Making / Shell & Pewter Jewelry
Making

Shell & Pewter Jewelry

Hand-cast pewter settings built around beachcombed seashells — small, slow, one-off jewelry pieces.

Shell & Pewter Jewelry
Started
Jul 2026
Phase
Milestones
2 total
Dev logs
1 entry

About this project

Every piece starts on a beach, not at a workbench. The shells get picked one at a time — shape, curve, and the way light catches the inside of the spiral all matter more than "matching" anything. No two ever come out the same, and that's the point.

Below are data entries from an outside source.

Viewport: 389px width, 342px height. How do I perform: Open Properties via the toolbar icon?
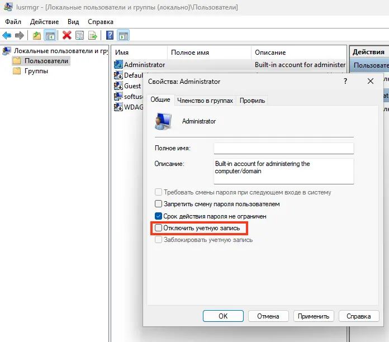(80, 36)

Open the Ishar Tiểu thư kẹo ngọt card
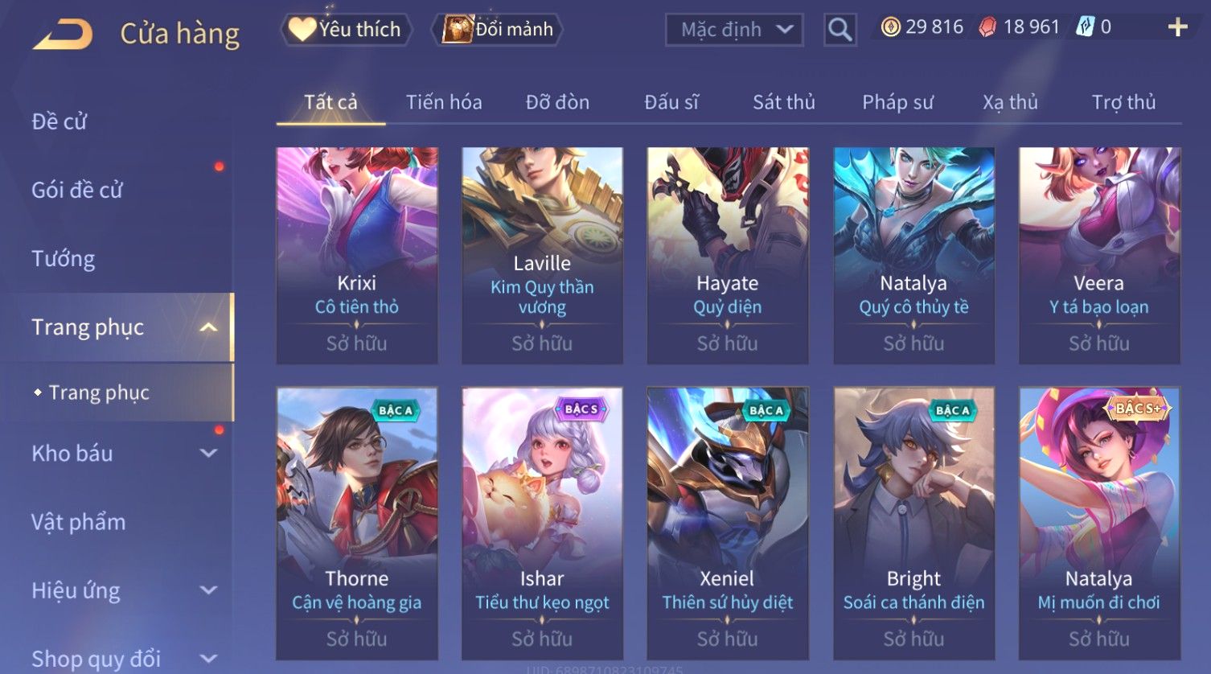pos(542,524)
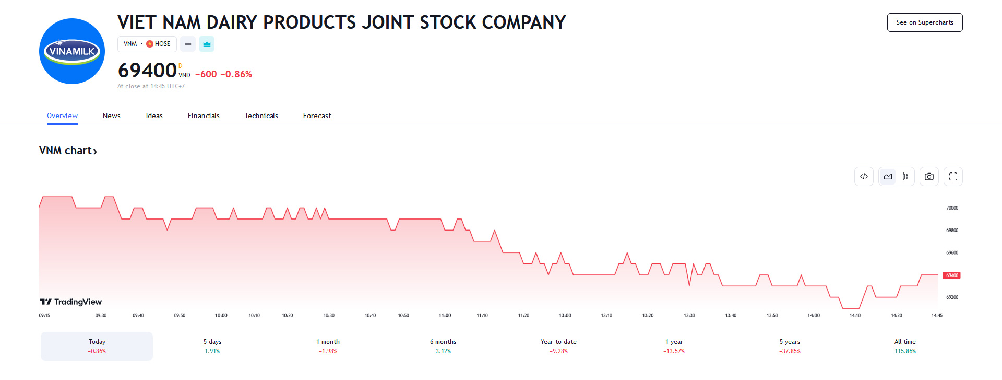The width and height of the screenshot is (1002, 380).
Task: Select the All time range
Action: [905, 346]
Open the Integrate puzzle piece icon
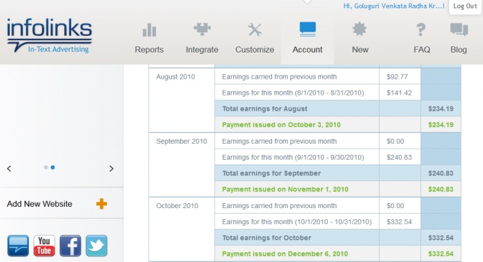 tap(202, 29)
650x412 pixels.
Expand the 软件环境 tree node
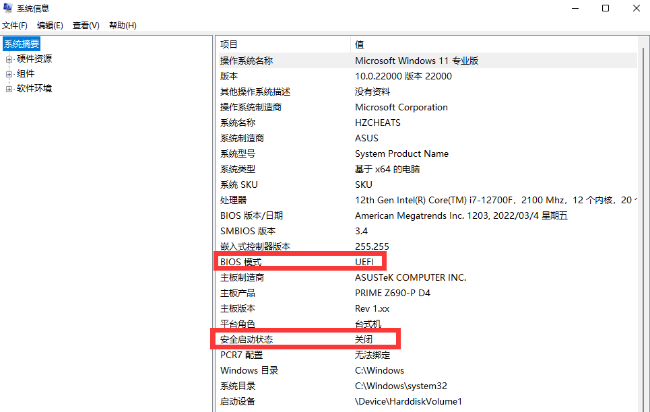coord(9,89)
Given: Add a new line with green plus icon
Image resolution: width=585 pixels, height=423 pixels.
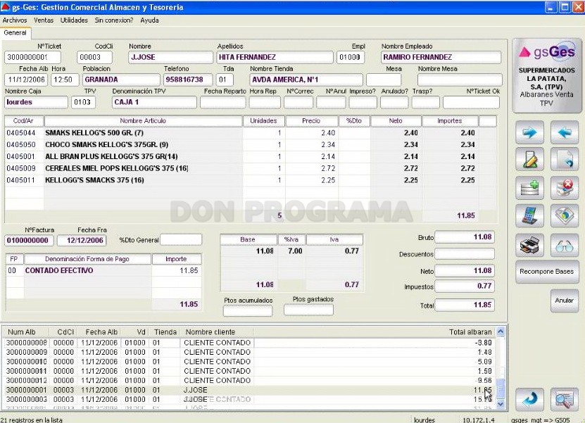Looking at the screenshot, I should (x=529, y=188).
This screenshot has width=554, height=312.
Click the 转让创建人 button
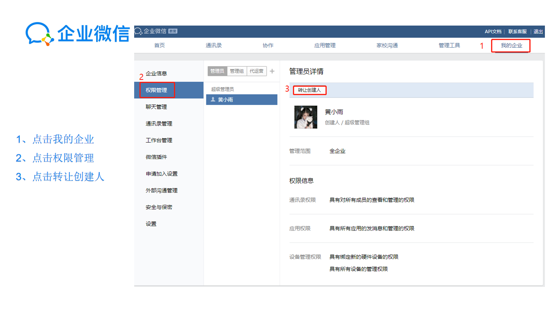coord(309,90)
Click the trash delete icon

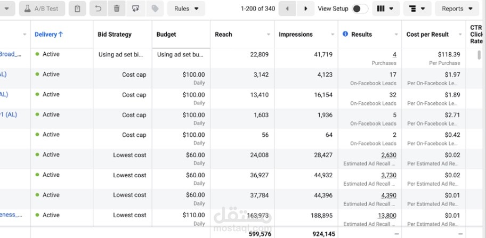[x=117, y=9]
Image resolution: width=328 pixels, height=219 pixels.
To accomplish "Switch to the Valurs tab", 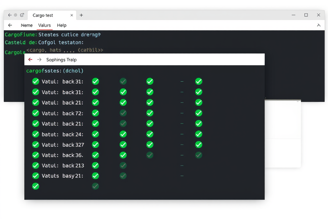I will pyautogui.click(x=44, y=26).

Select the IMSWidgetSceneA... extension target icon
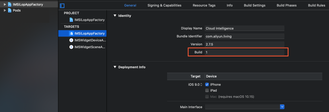pyautogui.click(x=71, y=47)
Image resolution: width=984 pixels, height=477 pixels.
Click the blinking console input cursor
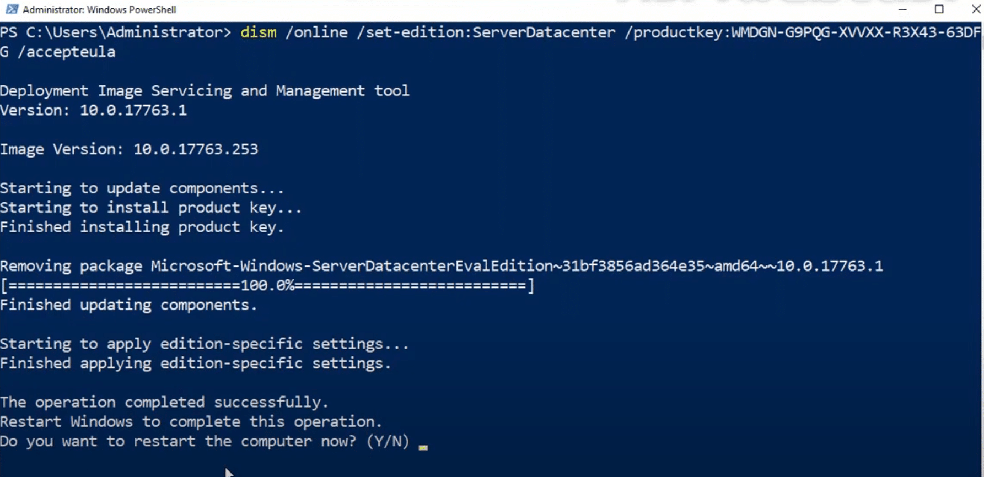pos(423,448)
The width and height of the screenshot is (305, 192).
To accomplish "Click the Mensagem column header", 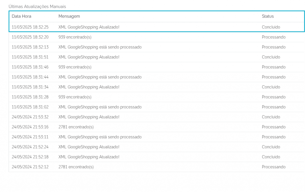I will click(69, 16).
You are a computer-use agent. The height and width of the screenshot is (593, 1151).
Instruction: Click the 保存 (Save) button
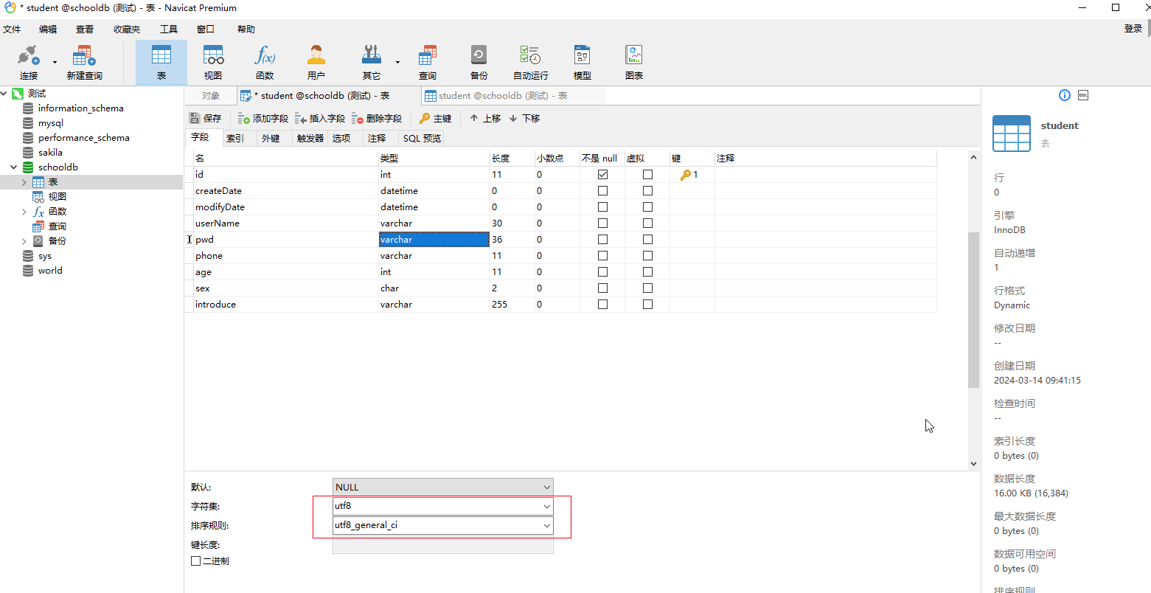(204, 118)
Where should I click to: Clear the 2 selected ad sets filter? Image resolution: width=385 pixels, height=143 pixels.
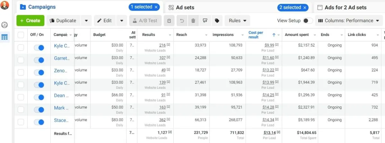[305, 7]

From there it's low-temperature pewter (tin-based, easy to melt on a home stove) poured into hand-carved plaster or silicone molds shaped around each individual shell. Nothing is mass-produced or cast from a reusable master mold — every pour is one-off, which means every setting fits its shell and only that shell.

Process, roughly

  • Clean and dry the shell, then press it into casting sand or carve a plaster negative around it
  • Melt pewter (~170°C) and pour by hand — small batches, watched the whole time
  • Once cool, file and sand the rough edges, then polish
  • Set or bezel the shell back into its pewter cradle, add jump rings and a chain or cord

Why do it this way

It would be faster to buy blank bezel settings and glue shells into them. That's not really the appeal here — the slow part (finding the right shell, carving a mold that actually fits its exact curves, pouring metal by hand and hoping it flows evenly) is the craft. Every flaw, air bubble, or slightly uneven edge stays in the final piece instead of being sanded into uniformity.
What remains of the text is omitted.